# ADA drop checker solution..why not 4 kdh?



## Hoppy (Dec 24, 2005)

Amano doesn't use the ADA or any drop checkers. His company, ADA, sells aquarium equipment, but that doesn't mean Amano uses everything they sell.

I doubt that Amano or ADA knows about the use of a drop checker to measure CO2. It was originally intended as a method for monitoring pH in the tank, and using tank water is the only way that could be done.

Before I started working on making a drop checker useful I emailed ADA to find out if they recommended using distilled water in the drop checker. The answer I got was that Amano doesn't use the drop checker and had no recommendations. A few years have passed since then, but as far as I know Amano's disinterest in drop checkers hasn't changed.


----------



## asiansensation2000 (Nov 18, 2007)

Hoppy said:


> Amano doesn't use the ADA or any drop checkers. His company, ADA, sells aquarium equipment, but that doesn't mean Amano uses everything they sell.
> 
> I doubt that Amano or ADA knows about the use of a drop checker to measure CO2. It was originally intended as a method for monitoring pH in the tank, and using tank water is the only way that could be done.
> 
> Before I started working on making a drop checker useful I emailed ADA to find out if they recommended using distilled water in the drop checker. The answer I got was that Amano doesn't use the drop checker and had no recommendations. A few years have passed since then, but as far as I know Amano's disinterest in drop checkers hasn't changed.


Whoa, thanks Hoppy. That is very interesting. I would hope Amano uses everything he sells but I guess not. If I were Amano and was at the cutting edge of this hobby, I would research and use what is best for the client's success for the hobby and that will pay dividends down the road. 

His drop checker is beautiful but I was a little sad to see I had to use tank water. I ordered 4 dkh solution instead. If all else, I could just use the drop check as a christmas ornament. 

So, how does Amano check his Co2? I'm sure he has so much experience that just by observation is all he needs.

Best,


----------



## deleted_user_7 (Jul 7, 2003)

- _Data extract_
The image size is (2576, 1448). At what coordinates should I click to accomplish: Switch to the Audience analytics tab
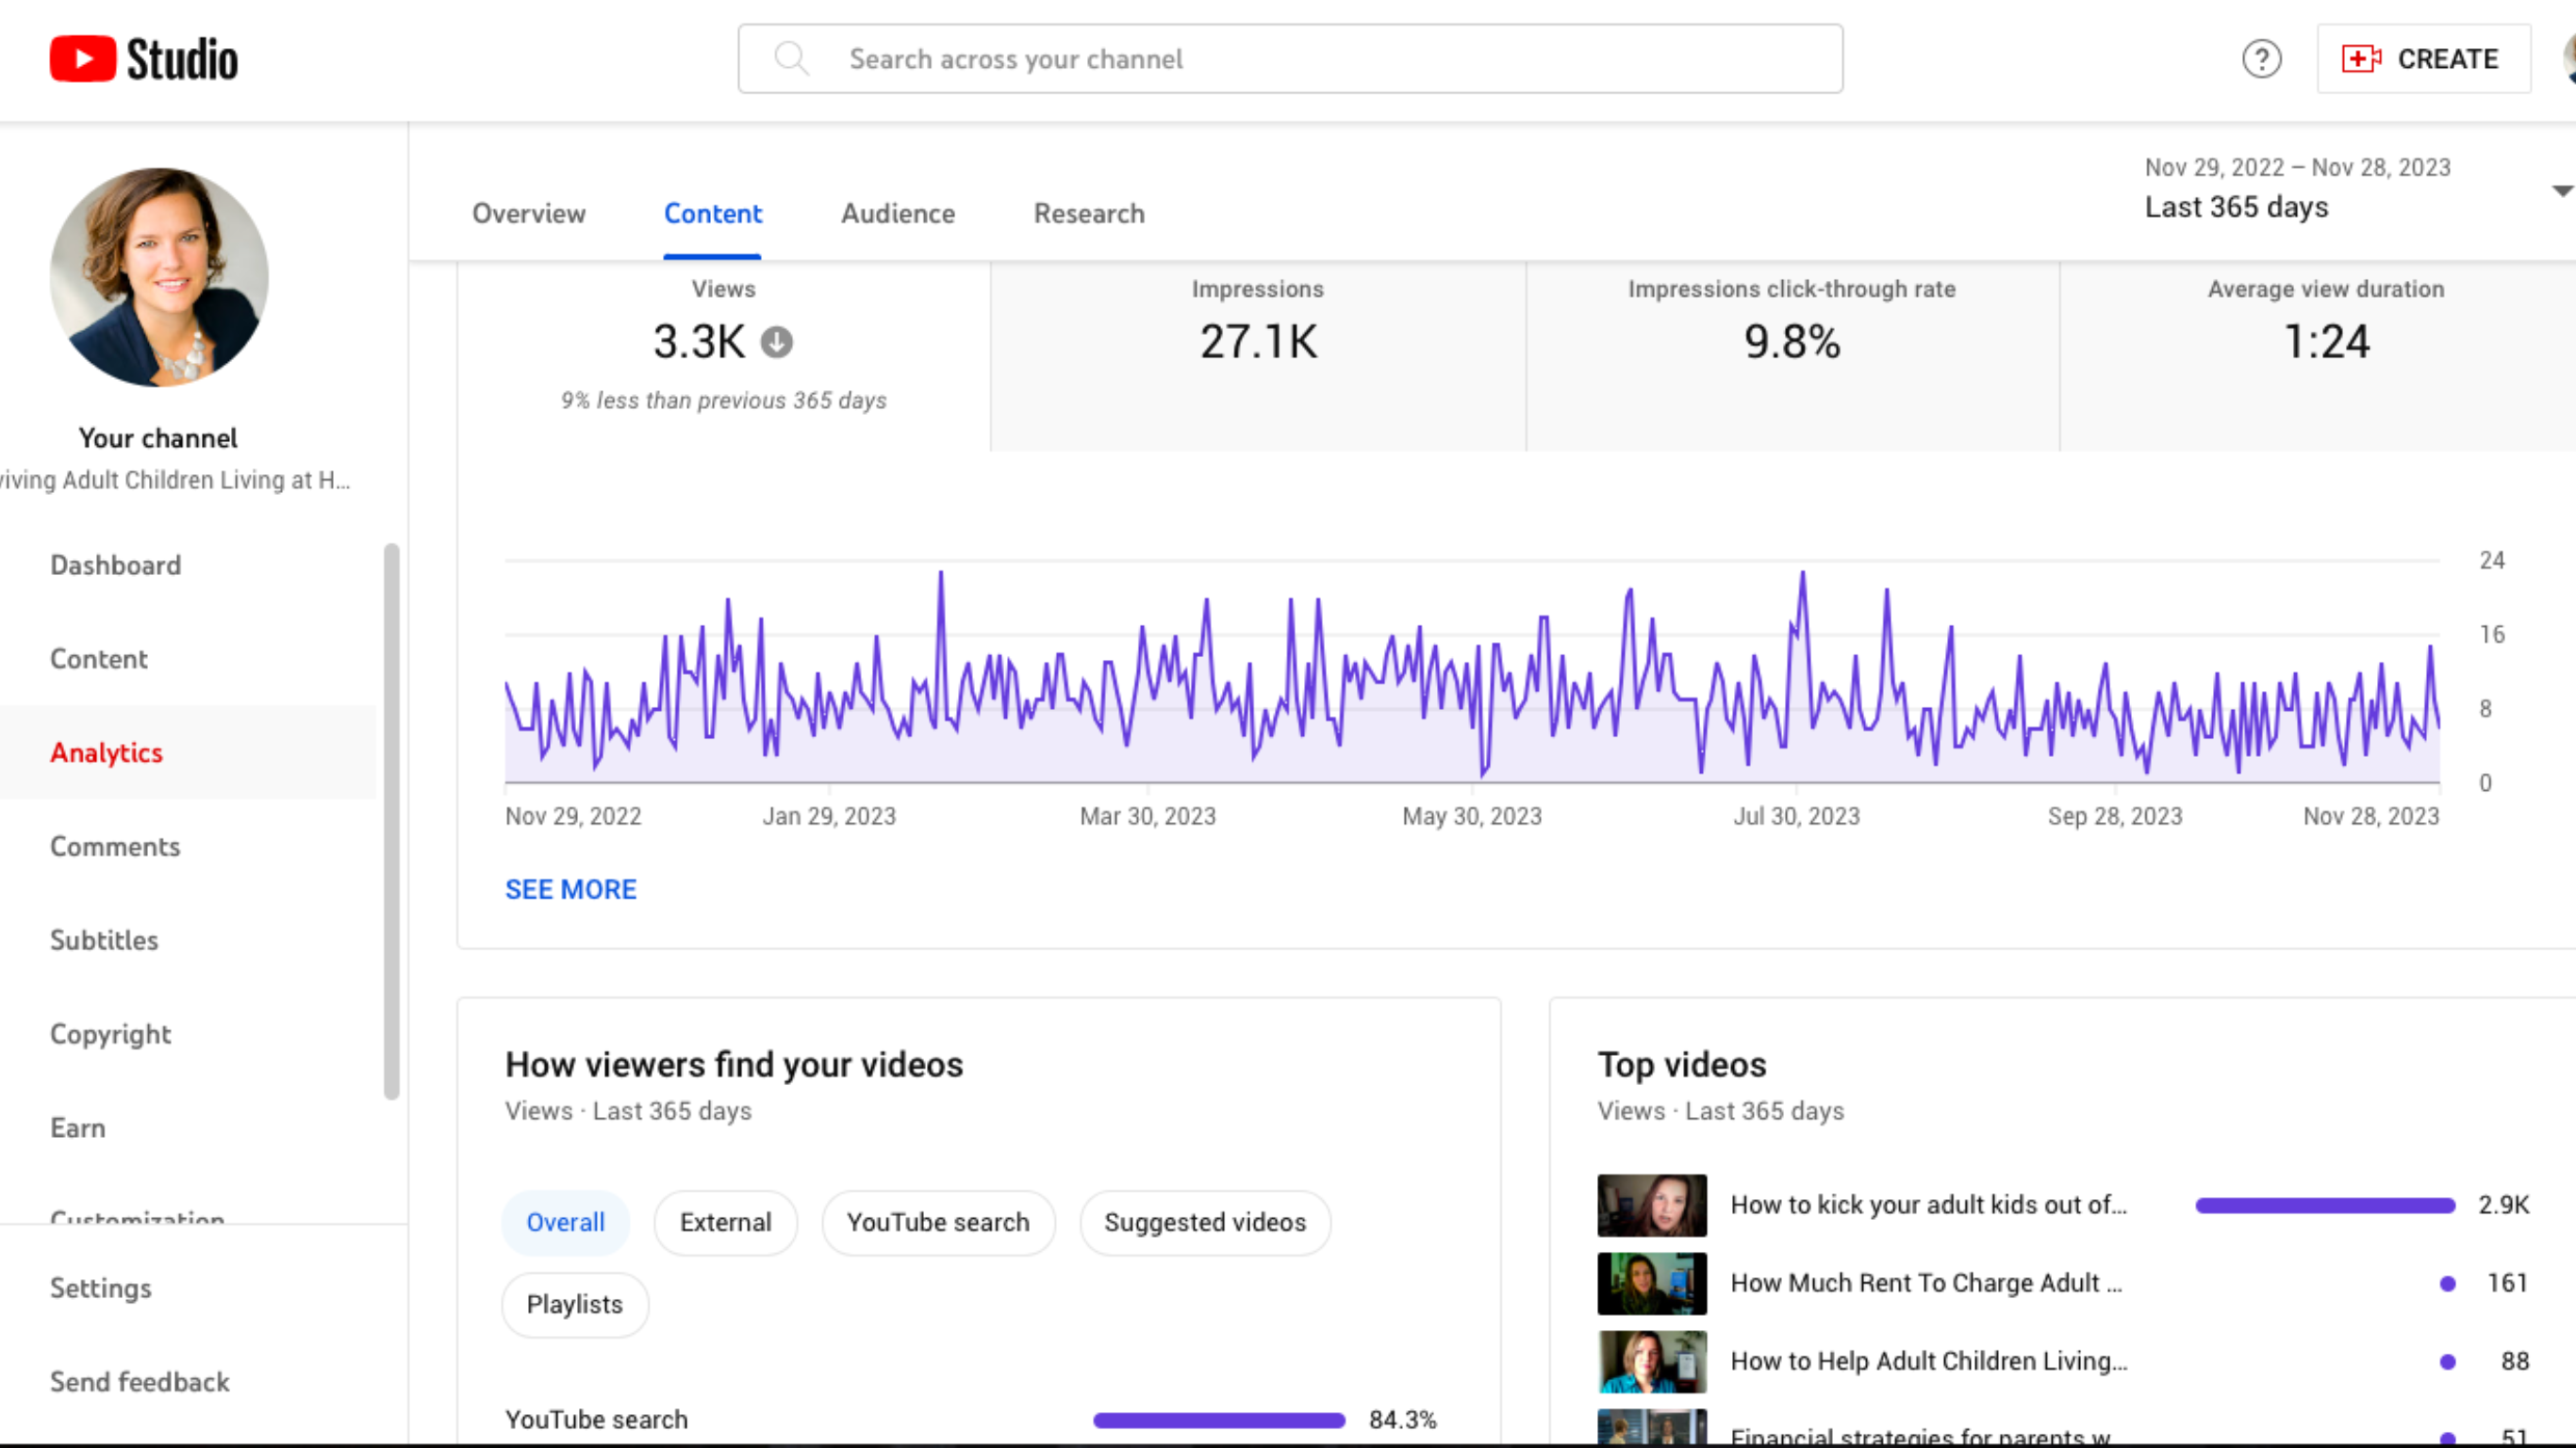pos(899,214)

- _Problem set_
A. In the drop checker thread, what reason does Hoppy give for the drop checker being used with tank water?
B. Could you carry on the drop checker thread from the point where it stops?

- _The replies_
A. The drop checker was originally intended as a way to monitor the pH in the tank, and using tank water was the only way that could be done.

B.
When you know what you're doing there isn't a need to use a drop checker at all. When my fabco needle valve comes in I'll set it to the bubble rate I want and remove my drop checker. Enough fiddling with my tank has taught me that I need 1.5-1.6 bubbles per second, between 1.7 and 2 the fauna slow and breathes more heavily but nothings dies and the drop checker is too yellow. Higher than 2 is bad, and havn't tried it with any animals in the tank. 

I don't need it to measure my ph since with aquasoil and co2, my pH is always 5 during the day and pH is nothing for me to worry about anyway. I'll probably only use it if i ever decide to change my diffusion method and/or bubble rate, monitor for a while then stick it back in a drawer. 

They are cool doo-dads, though! All of the glassware reminds me of Christmas ornaments lol.


----------



## Hoppy (Dec 24, 2005)

I doubt that any of the very experienced, very successful planted tank keepers ever use a drop checker. They can judge the CO2 by the plants and fish. All of us could once we find out what too much CO2 looks like and what the plants look like when the CO2 is about right. But, first you have to learn all of that, and while doing that a drop checker is a great guide.


----------



## Francis Xavier (Oct 8, 2008)

I honestly couldn't answer this question - I've used a drop checker once very briefly in my life and haven't since. We don't even stock these at ADG. I mean, we could special order them, but they aren't really a part of normal stock or a consideration for container orders unless there's a special request.

However - my recommendation would be to follow the directions and you'll get the intended results. Never a bad strategy to go with the prescribed ADA instructions.


----------



## blair (Feb 8, 2009)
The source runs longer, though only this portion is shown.